> ASSIGNMENT:
Reproduce, character for character, the entries from their opening line through the line with "Crush no trabalho: atores".

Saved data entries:
--

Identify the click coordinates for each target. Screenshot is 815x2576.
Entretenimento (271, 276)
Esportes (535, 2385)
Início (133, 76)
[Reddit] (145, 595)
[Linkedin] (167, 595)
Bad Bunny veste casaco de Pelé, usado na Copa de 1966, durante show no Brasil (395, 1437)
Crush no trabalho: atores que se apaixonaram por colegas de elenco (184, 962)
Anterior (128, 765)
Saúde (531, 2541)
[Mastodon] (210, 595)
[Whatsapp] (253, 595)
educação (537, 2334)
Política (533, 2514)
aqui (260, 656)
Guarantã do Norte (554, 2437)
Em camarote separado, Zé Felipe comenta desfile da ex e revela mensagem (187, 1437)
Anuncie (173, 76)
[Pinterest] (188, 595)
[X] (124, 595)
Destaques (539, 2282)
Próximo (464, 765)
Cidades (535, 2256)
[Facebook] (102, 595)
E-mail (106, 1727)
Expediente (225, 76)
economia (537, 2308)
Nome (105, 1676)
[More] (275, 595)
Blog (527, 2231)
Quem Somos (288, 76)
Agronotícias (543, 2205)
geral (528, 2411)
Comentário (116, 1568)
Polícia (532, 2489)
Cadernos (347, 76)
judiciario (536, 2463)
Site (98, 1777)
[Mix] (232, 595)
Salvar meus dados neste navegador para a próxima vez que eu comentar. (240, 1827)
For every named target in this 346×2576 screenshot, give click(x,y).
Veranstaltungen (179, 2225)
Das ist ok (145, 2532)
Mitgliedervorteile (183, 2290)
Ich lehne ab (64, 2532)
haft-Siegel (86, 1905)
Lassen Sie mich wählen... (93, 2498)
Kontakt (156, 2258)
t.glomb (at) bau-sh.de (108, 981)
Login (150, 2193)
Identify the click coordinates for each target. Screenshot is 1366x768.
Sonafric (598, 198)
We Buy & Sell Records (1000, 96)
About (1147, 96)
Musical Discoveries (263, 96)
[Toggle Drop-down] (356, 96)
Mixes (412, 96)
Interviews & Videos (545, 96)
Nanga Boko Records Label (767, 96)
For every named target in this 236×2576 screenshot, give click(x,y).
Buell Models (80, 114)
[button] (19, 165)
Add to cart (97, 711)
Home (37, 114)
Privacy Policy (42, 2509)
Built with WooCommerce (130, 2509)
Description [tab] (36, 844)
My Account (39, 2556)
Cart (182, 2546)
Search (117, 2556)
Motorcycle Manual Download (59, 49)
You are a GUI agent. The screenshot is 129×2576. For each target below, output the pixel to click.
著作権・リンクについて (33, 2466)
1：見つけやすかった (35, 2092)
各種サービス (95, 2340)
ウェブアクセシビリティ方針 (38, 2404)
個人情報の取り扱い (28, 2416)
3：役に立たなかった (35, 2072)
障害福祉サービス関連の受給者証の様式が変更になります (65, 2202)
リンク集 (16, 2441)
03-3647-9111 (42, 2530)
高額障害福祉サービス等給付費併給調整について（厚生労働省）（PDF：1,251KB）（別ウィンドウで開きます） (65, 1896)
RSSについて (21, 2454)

--

> EXPECTED OUTPUT:
Identify the click coordinates for each target. Screenshot is 815x2576.
Entretenimento (271, 276)
Esportes (535, 2385)
Início (133, 76)
[Reddit] (145, 595)
[Linkedin] (167, 595)
Bad Bunny veste casaco de Pelé, usado na Copa de 1966, durante show no Brasil (395, 1437)
Crush no trabalho: atores que se apaixonaram por colegas de elenco (184, 962)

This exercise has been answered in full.